Le comité technique de la Cloud Native Computing Foundation, le TOC, a approuvé l’entrée en incubation de KServe, une plateforme d’inférence unifiée pour modèles prédictifs et génératifs construite pour Kubernetes. Ce passage à l’étape supérieure confirme la montée en puissance d’un outil devenu incontournable pour déployer des charges IA à grande échelle dans des environnements multi-cloud.
Initialement né en 2019 au sein du projet Kubeflow, KServe a été développé conjointement par Google, IBM, Bloomberg, NVIDIA et Seldon. Le projet a ensuite été confié à la fondation LF AI & Data en 2022 avant de poursuivre sa route en tant que projet autonome. Sa nouvelle étape, l’entrée en incubation CNCF, marque son intégration officielle dans l’écosystème dit cloud-native.

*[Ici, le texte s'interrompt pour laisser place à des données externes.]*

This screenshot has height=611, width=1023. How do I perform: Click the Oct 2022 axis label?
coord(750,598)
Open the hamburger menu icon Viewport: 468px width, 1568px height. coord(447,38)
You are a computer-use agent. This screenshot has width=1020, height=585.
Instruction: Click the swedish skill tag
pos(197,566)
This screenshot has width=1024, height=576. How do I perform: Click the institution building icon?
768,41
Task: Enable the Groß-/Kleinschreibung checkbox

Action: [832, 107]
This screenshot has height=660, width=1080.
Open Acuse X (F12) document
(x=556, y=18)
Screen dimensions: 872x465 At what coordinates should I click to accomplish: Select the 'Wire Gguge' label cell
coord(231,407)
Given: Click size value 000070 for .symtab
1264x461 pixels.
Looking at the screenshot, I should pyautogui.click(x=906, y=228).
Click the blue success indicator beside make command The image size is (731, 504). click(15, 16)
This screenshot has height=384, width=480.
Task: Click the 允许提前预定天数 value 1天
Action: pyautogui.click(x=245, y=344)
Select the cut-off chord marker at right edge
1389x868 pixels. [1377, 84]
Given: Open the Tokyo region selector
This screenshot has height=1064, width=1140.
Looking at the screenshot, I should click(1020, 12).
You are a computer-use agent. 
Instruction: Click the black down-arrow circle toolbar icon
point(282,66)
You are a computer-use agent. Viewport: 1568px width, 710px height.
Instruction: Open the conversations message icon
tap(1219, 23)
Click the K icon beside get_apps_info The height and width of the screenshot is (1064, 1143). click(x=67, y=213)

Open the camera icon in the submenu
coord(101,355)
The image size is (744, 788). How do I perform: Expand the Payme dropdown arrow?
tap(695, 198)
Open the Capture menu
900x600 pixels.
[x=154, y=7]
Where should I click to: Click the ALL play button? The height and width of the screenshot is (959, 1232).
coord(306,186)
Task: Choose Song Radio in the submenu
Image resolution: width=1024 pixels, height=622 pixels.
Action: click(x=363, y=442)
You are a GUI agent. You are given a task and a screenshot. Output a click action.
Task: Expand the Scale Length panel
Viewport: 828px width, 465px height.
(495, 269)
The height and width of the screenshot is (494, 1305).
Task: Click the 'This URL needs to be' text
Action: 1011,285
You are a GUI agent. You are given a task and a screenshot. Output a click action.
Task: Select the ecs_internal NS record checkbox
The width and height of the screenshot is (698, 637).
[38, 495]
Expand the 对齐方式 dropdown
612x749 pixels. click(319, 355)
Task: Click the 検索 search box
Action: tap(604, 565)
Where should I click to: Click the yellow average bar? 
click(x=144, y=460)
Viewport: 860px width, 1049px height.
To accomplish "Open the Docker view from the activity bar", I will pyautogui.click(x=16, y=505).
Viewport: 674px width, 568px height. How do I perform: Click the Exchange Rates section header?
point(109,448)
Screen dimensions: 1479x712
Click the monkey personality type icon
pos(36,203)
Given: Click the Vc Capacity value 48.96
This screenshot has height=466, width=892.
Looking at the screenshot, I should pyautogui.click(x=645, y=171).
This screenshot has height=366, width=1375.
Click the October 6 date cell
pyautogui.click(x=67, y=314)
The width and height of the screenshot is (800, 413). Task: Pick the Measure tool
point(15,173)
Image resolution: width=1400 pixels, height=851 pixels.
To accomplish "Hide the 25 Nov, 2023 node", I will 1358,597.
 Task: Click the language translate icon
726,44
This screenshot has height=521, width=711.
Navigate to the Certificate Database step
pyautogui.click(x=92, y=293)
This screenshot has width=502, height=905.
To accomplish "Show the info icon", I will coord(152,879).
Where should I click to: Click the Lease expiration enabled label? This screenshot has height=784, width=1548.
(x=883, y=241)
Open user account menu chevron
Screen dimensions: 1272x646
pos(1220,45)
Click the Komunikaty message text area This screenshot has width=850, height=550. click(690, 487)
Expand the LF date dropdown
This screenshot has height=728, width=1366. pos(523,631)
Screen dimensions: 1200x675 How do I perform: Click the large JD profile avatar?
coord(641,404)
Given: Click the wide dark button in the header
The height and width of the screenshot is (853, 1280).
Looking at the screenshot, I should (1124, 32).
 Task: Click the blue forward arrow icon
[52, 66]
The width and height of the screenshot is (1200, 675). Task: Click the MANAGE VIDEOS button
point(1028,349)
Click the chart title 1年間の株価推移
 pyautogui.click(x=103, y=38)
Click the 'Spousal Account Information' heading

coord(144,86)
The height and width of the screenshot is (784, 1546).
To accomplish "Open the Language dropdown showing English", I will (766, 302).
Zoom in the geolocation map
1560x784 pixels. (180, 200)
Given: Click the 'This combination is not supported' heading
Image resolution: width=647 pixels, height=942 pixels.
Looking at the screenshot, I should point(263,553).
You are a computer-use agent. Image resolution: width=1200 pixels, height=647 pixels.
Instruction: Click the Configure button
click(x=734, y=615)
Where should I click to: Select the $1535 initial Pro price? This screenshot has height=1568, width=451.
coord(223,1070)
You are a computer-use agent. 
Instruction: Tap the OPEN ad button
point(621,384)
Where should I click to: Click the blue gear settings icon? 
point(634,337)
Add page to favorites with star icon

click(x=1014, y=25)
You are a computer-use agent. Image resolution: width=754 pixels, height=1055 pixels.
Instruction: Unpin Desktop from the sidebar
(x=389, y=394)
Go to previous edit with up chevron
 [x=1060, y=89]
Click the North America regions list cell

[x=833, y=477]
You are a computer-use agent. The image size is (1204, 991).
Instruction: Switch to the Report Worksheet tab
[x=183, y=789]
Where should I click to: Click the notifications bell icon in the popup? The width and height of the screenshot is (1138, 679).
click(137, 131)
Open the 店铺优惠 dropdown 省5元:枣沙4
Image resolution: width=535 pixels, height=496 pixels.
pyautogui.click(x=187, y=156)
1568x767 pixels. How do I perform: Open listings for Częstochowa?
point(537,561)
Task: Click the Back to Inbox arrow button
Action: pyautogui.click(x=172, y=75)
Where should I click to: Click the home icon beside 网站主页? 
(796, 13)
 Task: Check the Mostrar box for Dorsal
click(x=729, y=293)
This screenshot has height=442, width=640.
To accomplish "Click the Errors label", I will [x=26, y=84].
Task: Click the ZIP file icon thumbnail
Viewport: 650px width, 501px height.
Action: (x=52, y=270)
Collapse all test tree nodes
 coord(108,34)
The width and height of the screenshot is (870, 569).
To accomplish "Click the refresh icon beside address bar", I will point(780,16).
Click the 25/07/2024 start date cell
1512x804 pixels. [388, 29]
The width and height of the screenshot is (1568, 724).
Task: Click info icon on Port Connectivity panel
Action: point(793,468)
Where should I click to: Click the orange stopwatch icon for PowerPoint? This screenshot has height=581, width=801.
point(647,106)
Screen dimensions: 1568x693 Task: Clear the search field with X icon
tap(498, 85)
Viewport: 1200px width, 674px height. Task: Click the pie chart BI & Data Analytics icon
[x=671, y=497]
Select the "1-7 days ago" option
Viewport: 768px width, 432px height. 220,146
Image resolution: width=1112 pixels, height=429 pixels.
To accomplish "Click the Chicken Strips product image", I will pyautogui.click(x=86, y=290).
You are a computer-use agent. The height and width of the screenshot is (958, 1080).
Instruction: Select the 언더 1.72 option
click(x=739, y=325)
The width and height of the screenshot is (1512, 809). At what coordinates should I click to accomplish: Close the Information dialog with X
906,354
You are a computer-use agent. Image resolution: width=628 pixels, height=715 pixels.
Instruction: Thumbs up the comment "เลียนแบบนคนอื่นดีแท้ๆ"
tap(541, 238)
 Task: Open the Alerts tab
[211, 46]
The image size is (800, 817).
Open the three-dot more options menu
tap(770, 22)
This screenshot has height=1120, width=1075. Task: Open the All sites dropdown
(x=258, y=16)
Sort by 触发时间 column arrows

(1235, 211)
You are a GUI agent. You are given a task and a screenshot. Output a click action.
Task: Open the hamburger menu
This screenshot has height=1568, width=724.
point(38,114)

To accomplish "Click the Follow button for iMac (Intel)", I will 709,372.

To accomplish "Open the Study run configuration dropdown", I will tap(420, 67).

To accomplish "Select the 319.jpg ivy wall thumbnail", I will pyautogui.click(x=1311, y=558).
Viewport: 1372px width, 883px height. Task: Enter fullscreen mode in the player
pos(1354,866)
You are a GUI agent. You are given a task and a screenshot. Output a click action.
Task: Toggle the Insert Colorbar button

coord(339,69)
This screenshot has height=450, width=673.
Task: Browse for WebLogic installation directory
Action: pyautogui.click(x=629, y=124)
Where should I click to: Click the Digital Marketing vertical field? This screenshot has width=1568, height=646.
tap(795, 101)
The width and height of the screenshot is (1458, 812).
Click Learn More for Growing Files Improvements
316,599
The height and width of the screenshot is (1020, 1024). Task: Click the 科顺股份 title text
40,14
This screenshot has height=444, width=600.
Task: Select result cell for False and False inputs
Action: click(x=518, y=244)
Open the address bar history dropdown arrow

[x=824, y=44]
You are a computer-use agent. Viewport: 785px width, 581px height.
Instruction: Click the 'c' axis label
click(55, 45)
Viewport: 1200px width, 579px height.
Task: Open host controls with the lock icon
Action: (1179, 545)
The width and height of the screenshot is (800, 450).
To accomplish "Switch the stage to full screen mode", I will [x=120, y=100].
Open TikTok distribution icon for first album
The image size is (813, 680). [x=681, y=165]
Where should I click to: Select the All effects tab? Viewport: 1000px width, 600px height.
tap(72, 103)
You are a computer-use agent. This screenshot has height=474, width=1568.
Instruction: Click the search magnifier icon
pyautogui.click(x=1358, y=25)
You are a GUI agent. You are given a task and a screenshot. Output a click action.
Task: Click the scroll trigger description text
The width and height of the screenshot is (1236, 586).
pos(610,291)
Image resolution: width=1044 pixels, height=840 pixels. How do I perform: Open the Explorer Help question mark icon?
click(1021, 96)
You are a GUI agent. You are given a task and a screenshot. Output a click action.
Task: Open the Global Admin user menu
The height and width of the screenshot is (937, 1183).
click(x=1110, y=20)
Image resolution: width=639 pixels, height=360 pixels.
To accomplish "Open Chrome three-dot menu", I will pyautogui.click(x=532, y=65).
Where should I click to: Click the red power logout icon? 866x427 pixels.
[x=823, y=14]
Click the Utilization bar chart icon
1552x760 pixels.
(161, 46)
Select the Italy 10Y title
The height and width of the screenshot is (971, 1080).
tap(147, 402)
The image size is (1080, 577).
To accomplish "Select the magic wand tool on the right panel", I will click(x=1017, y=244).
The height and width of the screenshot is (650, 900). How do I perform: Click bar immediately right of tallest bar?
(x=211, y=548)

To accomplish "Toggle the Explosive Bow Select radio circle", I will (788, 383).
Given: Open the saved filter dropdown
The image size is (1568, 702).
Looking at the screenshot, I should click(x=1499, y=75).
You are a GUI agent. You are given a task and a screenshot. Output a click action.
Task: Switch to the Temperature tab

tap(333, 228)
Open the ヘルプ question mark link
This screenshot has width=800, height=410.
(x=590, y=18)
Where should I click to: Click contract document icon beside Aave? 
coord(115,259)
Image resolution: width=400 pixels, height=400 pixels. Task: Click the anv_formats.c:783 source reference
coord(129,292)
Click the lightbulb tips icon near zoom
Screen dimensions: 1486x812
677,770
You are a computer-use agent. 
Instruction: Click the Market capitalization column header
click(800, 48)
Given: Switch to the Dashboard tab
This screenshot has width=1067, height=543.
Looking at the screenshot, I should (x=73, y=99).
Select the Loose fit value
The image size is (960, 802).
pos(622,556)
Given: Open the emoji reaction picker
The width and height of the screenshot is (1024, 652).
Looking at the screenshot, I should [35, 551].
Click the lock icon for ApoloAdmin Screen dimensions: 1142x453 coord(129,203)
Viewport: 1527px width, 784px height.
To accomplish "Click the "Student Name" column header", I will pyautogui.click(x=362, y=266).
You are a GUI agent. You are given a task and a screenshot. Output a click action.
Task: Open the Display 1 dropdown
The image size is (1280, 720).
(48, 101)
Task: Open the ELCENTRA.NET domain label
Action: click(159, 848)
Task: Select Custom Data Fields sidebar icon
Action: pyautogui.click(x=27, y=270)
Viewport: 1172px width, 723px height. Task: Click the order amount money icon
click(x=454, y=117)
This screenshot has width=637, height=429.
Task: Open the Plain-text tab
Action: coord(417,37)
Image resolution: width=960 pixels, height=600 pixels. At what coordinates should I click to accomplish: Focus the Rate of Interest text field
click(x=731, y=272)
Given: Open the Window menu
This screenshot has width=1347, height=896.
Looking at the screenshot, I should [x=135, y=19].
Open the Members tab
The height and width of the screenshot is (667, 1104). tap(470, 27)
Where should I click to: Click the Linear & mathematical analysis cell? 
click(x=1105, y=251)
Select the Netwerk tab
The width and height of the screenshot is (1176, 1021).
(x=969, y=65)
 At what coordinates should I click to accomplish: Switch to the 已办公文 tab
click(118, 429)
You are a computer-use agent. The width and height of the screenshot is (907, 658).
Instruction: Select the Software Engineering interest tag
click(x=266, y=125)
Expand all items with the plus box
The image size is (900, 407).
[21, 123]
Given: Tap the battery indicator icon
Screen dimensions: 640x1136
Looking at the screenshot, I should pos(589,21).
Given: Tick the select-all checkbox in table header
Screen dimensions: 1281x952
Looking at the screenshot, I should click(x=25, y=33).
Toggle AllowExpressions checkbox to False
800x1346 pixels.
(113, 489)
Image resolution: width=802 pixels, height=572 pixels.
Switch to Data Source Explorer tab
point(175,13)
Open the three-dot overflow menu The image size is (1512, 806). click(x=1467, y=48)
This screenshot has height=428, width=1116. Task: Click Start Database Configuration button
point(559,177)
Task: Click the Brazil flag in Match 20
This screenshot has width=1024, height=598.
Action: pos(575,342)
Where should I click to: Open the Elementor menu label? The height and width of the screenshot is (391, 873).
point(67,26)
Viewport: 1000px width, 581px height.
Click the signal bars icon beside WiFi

KServe se présente comme un socle distribué, capable d’unifier l’inférence de modèles prédictifs traditionnels et de modèles génératifs modernes. Il repose sur un ensemble de ressources personnalisées Kubernetes et s’appuie sur une architecture suffisamment simple pour des déploiements rapides, mais assez robuste pour absorber les charges IA complexes.
Le projet est compatible avec une large palette de moteurs d’inférence, depuis TensorFlow et PyTorch jusqu’aux modèles ONNX, XGBoost ou scikit-learn. L’évolution récente de l’écosystème a conduit ses mainteneurs à renforcer le support des modèles génératifs, notamment grâce aux optimisations apportées au backend vLLM et à l’introduction de la ressource LLMInferenceService.

Cette approche s’accompagne d’un travail important sur la standardisation. KServe utilise ainsi l’Open Inference Protocol pour décrire les échanges entre moteurs d’inférence et runtimes, un élément clé pour uniformiser les déploiements dans des architectures hétérogènes. La plateforme s’intègre naturellement avec une longue liste d’outils cloud-native, qu’il s’agisse de Kubernetes lui-même, d’Envoy via l’AI Gateway, d’Istio pour la gestion maillée du trafic ou de Knative pour permettre un passage automatisé entre zéro, quelques instances ou des grappes entières de serveurs selon la charge.
Un projet mûri par des années d’adoption en production
Derrière l’annonce de la CNCF se cache un projet qui a déjà une longue histoire en production. De grands noms comme Bloomberg, Red Hat, Cloudera, SAP, CyberAgent, Nutanix ou NVIDIA s’appuient sur KServe pour opérer des centaines, parfois des milliers de modèles dans des environnements multi-cloud. Certaines plateformes internes l’utilisent pour servir des modèles génératifs à haute intensité GPU, tandis que d’autres l’intègrent dans des environnements plus classiques pour orchestrer des modèles prédictifs à large volume.
Le socle ModelMesh, l’un des composants structurants de KServe, a joué un rôle clé dans cette adoption. Il permet de gérer à la volée de vastes catalogues de modèles, en optimisant densité, latence et disponibilité. L’architecture modulaire facilite en outre l’intégration avec des projets émergents comme llm-d ou LMCache, conçus pour réduire les coûts de calcul et améliorer la cohérence des réponses des modèles.